Switzerland is an unincorporated community in northwest St. Johns County, Florida, United States, adjacent to Fruit Cove.

Along with Fruit Cove, the community is associated to the zip code 32259. Julington Creek or Julington Creek Plantation is part of Fruit Cove. For newer residents, the area of Fruit Cove and Switzerland is called Saint Johns. Switzerland is along the eastern bank of the St. Johns River, across from Green Cove Springs and Middleburg in Clay County, and is south of Jacksonville.
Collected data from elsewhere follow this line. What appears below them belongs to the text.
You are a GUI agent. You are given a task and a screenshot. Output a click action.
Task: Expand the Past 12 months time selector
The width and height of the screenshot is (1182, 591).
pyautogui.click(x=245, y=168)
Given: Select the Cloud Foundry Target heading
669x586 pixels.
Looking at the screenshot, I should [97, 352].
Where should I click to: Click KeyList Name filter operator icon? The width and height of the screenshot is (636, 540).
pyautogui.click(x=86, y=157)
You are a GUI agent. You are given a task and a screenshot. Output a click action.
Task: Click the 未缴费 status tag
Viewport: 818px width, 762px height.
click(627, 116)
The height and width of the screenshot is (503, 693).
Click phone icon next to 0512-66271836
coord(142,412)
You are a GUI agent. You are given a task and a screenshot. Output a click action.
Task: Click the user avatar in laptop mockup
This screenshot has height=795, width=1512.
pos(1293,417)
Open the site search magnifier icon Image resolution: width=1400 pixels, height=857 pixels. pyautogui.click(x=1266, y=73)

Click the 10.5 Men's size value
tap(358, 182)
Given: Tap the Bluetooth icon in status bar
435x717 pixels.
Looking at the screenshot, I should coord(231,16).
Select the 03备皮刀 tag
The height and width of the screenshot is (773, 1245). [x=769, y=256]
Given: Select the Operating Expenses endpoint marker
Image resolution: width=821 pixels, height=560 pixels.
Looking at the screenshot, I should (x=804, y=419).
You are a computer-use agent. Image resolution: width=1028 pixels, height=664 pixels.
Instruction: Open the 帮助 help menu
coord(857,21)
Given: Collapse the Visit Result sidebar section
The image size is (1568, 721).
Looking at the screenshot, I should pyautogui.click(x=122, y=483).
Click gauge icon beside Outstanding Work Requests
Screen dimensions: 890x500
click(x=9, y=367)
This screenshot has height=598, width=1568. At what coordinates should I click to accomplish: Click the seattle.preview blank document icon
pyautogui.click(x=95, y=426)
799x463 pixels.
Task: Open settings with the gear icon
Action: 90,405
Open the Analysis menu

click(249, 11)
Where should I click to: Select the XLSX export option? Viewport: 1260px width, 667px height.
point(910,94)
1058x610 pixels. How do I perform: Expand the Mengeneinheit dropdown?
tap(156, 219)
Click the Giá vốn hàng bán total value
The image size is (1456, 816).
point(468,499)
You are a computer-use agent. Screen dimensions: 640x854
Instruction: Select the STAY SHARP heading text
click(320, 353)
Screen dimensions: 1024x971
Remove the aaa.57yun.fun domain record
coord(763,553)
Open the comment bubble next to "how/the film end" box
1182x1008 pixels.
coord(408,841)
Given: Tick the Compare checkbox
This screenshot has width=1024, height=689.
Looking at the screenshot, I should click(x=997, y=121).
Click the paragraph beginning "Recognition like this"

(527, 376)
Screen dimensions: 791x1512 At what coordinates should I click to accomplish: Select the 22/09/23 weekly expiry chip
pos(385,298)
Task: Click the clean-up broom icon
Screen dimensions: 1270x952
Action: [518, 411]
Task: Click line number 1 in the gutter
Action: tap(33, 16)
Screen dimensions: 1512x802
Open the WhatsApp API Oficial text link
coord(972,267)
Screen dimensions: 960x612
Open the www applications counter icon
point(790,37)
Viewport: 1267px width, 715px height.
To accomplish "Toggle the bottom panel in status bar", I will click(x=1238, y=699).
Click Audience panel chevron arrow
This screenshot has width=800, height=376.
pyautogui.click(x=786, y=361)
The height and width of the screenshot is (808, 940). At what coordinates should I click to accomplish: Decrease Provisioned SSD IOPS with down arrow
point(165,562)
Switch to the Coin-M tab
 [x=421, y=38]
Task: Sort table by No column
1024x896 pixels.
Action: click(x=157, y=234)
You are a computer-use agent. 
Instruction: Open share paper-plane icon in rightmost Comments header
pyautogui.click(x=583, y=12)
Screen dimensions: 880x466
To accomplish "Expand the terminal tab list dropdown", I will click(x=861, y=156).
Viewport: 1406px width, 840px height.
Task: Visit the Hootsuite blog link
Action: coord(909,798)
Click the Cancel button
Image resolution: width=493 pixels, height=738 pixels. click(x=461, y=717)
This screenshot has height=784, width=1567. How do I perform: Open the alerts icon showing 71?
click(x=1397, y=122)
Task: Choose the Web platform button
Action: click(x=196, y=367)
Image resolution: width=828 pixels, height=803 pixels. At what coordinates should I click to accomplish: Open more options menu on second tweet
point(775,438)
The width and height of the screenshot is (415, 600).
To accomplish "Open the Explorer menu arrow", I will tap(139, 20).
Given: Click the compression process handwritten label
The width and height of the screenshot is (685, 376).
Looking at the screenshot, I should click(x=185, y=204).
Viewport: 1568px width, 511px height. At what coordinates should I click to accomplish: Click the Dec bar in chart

The name derives from the late 18th century and early 19th century New Switzerland Plantation of Francis Philip Fatio, which was established between 1771, when Fatio arrived in Florida, and 1774, when Fatio moved from the New Castle Plantation to New Switzerland.

In the 1970s and 1980s, the Switzerland area had one K-12 school named Julington Creek Elementary. In 1981, Allen D Nease Jr-Sr High School was opened and three feeder schools, Julington Creek Elementary, Mill Creek Elementary and Ponte Vedra Elementary 7-12th graders moved to Nease Jr-Sr High School. There are many schools in the Switzerland area. The main elementary schools are Hickory Creek Elementary and Cunningham Creek Elementary. The middle school is Switzerland Point Middle School, and the high school is Bartram Trail High School.